**DATA FOR THIS TASK**
Start
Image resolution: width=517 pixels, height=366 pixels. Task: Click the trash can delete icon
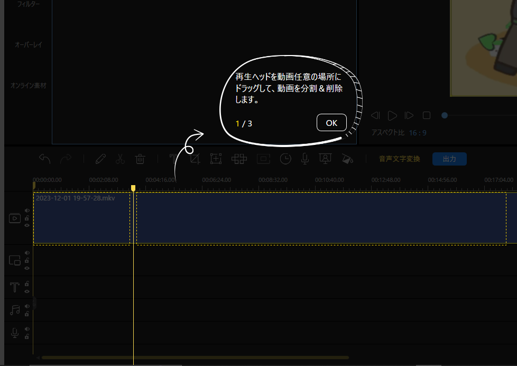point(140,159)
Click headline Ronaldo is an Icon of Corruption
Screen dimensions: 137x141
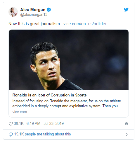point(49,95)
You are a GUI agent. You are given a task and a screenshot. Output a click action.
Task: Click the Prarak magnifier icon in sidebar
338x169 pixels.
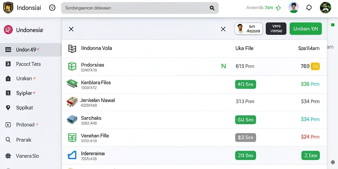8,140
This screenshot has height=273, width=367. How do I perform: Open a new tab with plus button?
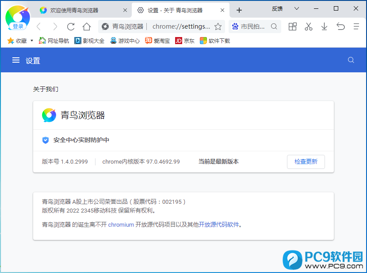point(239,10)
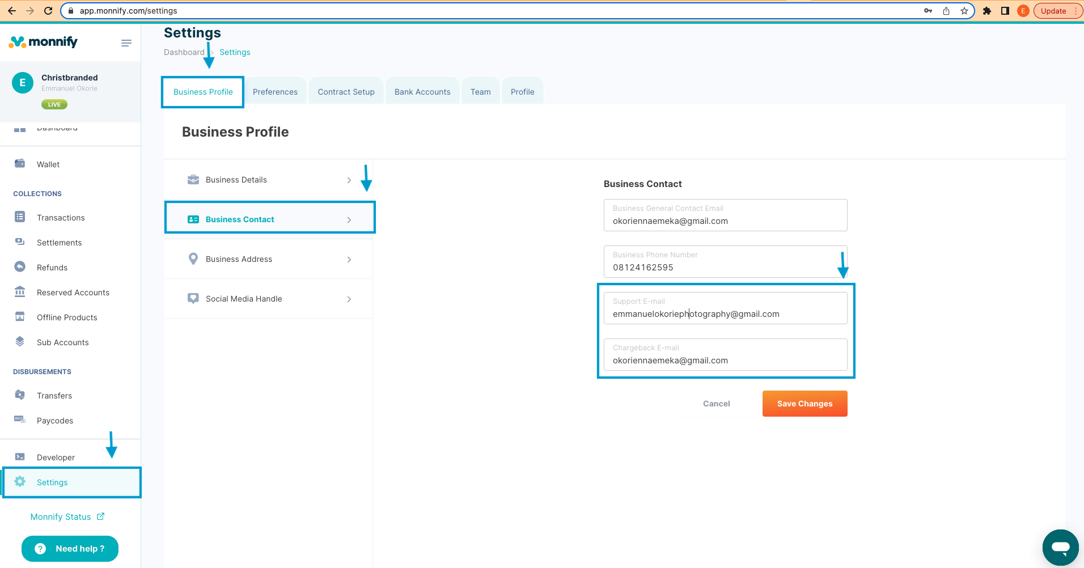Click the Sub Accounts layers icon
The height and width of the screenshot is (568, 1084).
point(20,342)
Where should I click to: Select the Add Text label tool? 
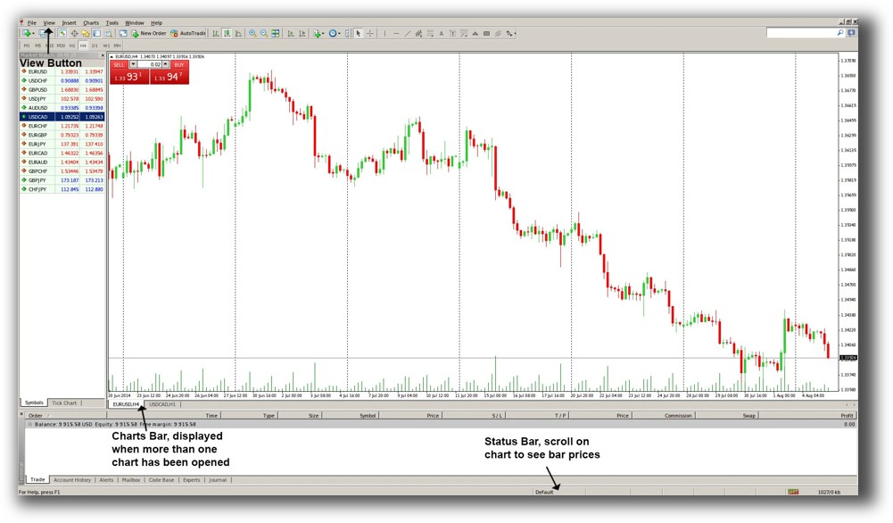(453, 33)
End
Start
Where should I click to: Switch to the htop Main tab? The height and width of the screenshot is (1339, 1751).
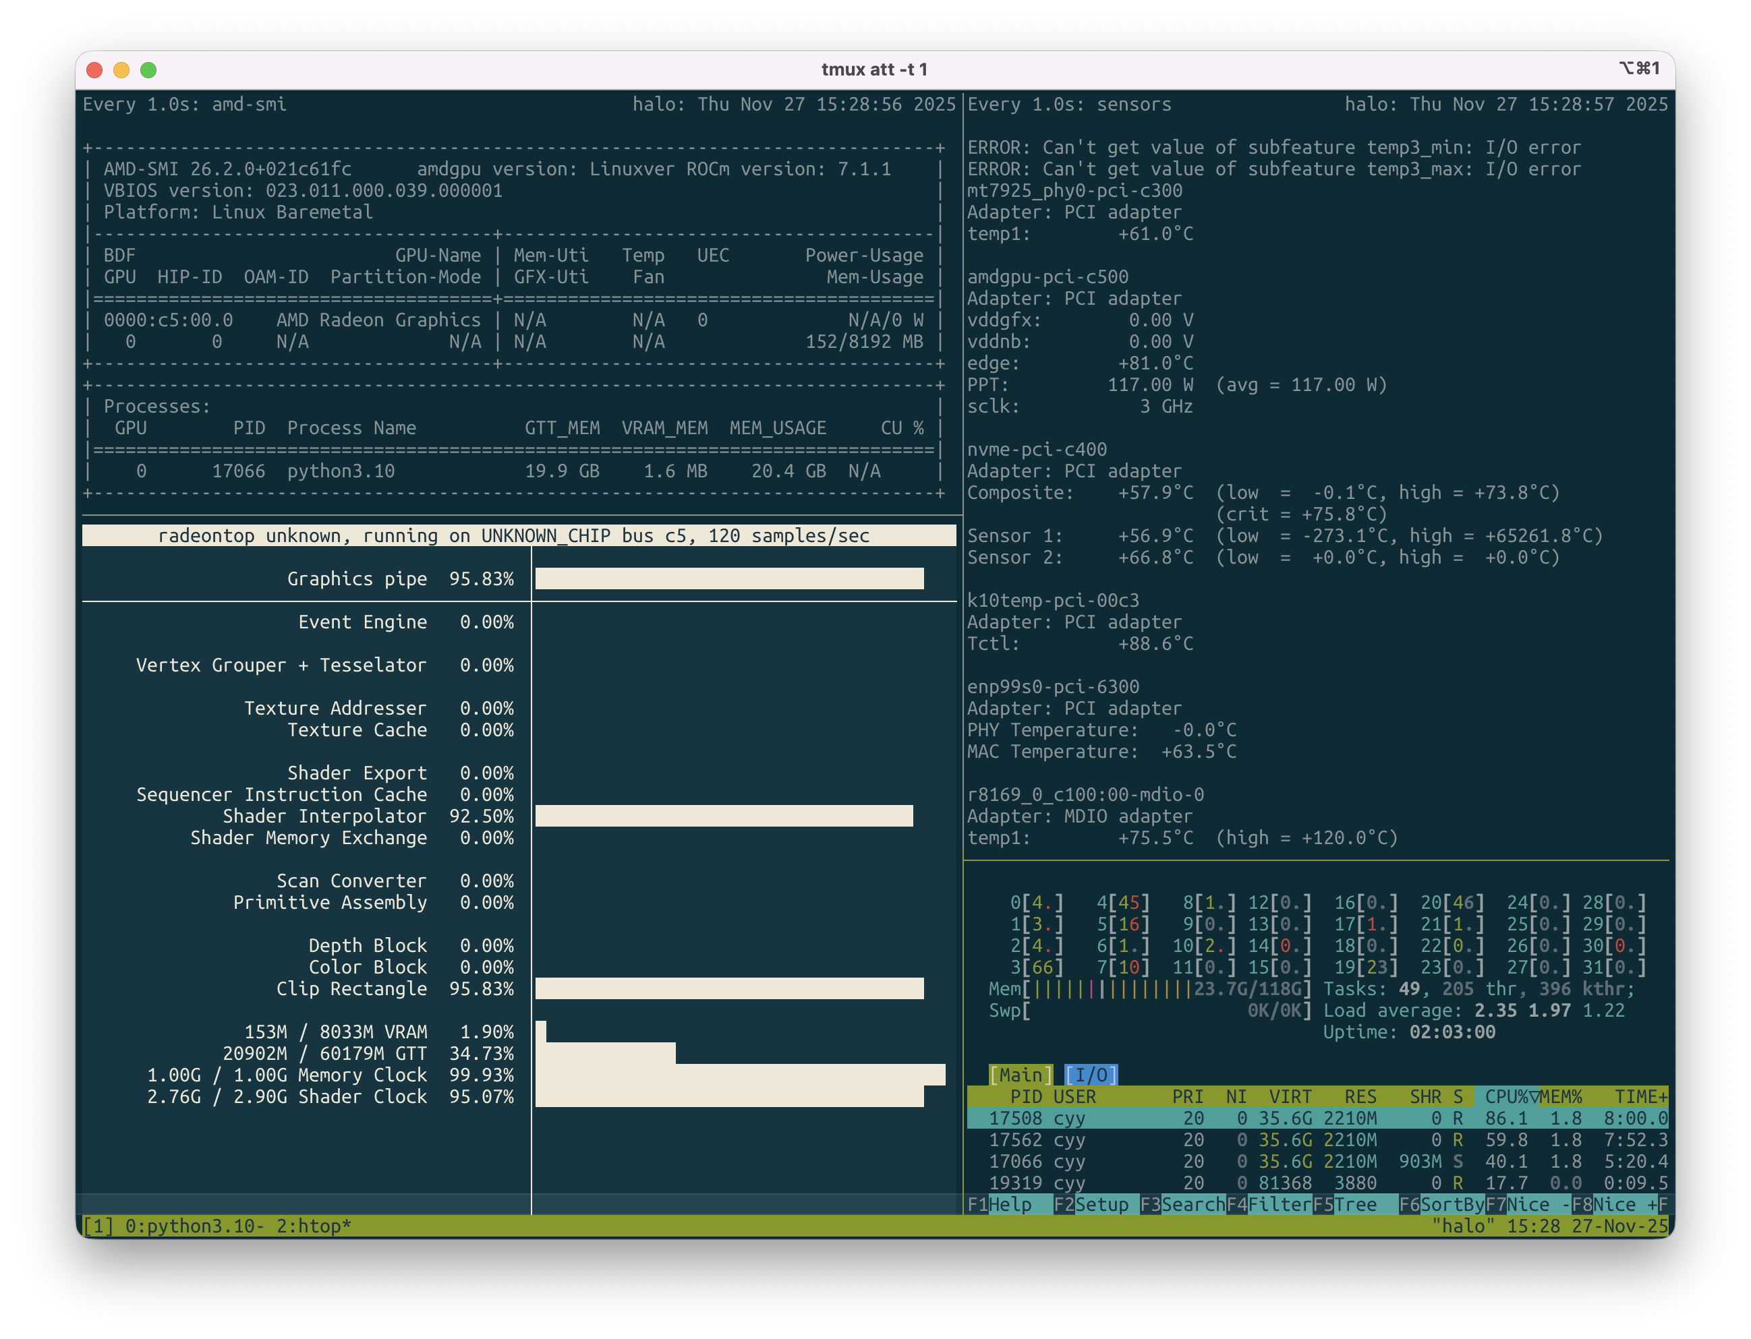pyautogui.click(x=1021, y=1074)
End
**WORK INSTRUCTIONS**
Please repeat the listing starting with the line that contains "Where should I click to: Switch" and going on through the line that contains "pyautogui.click(x=1021, y=1074)", leaving the pictures out of your answer.

**RESULT OF THIS EXERCISE**
Where should I click to: Switch to the htop Main tab? The height and width of the screenshot is (1339, 1751).
pyautogui.click(x=1021, y=1074)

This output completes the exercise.